• SET TASK
Reproduce every line of the listing between the line containing "Point to the 'erkély 1.' balcony callout" and the line containing "This screenshot has width=731, height=533. pos(402,407)", inclusive, keeping all text intact. Shift each coordinate in the answers by adding 26 to it.

(Records from a data source)

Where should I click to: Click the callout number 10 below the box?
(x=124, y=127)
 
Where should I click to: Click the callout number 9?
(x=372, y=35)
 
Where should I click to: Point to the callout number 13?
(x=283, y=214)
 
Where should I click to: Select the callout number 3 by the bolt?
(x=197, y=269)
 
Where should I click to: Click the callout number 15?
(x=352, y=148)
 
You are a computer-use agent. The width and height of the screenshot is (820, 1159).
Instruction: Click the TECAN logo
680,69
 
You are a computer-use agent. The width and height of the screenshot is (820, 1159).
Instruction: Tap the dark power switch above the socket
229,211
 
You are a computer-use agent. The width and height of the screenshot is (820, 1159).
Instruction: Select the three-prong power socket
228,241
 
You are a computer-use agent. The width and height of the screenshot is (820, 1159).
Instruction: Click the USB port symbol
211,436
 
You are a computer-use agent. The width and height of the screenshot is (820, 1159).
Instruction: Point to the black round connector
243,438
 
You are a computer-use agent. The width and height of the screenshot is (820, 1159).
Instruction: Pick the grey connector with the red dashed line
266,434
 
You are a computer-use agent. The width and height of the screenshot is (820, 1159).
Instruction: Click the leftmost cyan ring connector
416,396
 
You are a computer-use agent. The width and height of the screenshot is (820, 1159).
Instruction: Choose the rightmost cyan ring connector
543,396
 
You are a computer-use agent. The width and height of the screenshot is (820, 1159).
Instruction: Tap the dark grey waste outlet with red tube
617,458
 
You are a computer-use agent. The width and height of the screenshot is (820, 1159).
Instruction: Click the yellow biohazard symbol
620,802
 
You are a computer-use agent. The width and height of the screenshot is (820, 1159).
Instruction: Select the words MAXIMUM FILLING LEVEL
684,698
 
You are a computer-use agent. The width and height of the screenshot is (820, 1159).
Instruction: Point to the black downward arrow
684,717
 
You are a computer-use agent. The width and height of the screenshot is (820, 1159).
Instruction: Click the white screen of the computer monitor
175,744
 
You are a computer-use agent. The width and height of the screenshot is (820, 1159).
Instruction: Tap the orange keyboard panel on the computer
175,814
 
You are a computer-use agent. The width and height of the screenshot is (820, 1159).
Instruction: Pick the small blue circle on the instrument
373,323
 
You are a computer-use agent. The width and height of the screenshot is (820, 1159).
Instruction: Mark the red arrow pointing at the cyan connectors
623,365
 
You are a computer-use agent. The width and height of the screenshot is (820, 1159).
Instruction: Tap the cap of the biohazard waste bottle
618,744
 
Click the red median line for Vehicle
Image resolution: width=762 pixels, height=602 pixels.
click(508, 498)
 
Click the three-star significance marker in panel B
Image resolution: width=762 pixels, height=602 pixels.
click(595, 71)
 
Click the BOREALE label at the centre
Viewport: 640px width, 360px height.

==

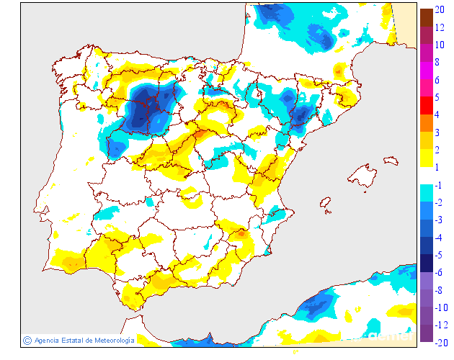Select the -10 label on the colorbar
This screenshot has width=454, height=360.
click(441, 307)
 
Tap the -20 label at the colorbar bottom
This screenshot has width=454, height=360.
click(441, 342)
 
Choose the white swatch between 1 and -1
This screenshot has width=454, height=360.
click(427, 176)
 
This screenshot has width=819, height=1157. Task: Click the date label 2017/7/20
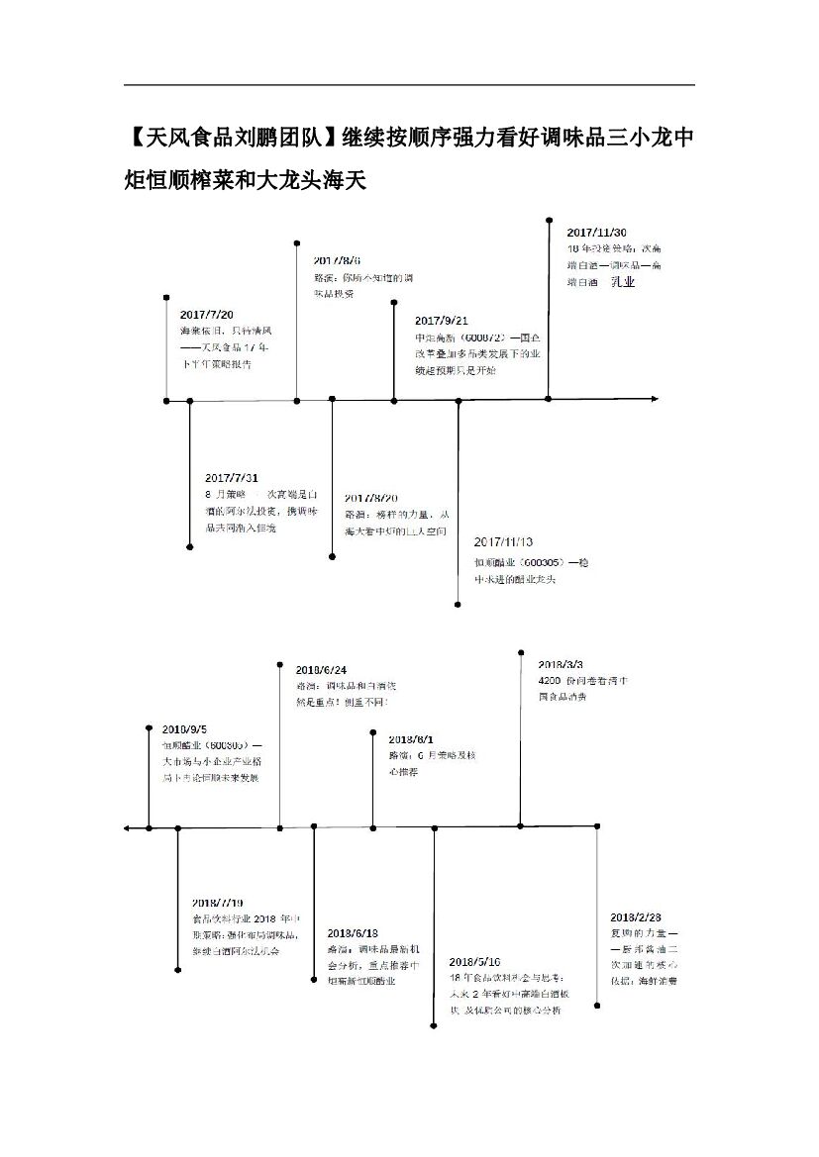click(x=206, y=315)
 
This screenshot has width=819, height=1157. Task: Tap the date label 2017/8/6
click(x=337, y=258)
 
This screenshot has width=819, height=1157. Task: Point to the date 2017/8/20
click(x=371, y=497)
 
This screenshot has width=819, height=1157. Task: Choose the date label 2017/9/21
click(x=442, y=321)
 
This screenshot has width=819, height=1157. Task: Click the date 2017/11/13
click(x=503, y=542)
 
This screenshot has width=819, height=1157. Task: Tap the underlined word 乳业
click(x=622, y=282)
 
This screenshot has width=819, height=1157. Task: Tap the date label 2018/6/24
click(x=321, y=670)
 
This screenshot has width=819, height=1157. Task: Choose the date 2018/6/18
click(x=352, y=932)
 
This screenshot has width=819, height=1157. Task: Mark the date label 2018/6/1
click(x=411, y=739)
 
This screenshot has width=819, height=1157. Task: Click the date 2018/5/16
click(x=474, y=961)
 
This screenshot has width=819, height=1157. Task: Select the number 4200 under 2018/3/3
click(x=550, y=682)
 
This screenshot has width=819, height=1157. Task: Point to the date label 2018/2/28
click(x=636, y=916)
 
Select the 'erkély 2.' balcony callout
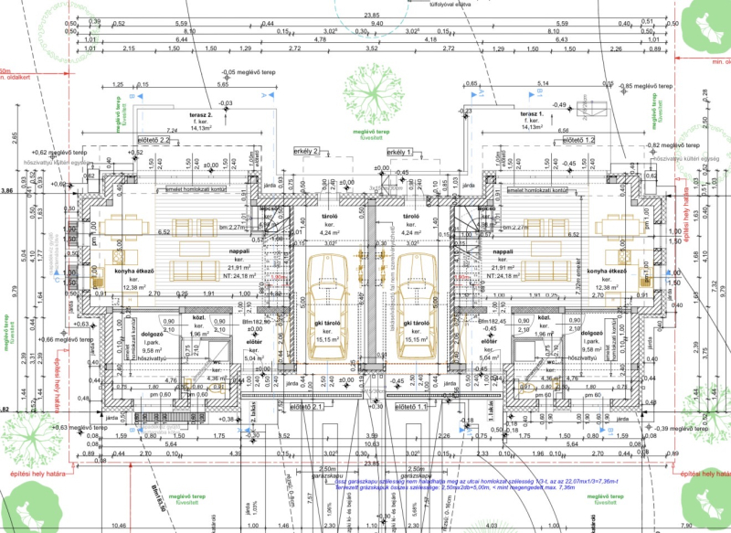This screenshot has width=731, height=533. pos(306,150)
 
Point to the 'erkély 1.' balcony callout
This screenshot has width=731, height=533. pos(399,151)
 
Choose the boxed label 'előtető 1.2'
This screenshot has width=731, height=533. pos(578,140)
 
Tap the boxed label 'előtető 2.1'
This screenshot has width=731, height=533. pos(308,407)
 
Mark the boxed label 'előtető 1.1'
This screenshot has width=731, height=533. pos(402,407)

• FULL SOLUTION
Point to the 'erkély 1.' balcony callout
This screenshot has width=731, height=533. pos(425,177)
 
Choose the boxed label 'előtető 1.2'
This screenshot has width=731, height=533. pos(604,166)
 
Tap the boxed label 'előtető 2.1'
This screenshot has width=731, height=533. pos(334,433)
 
Mark the boxed label 'előtető 1.1'
This screenshot has width=731, height=533. pos(428,433)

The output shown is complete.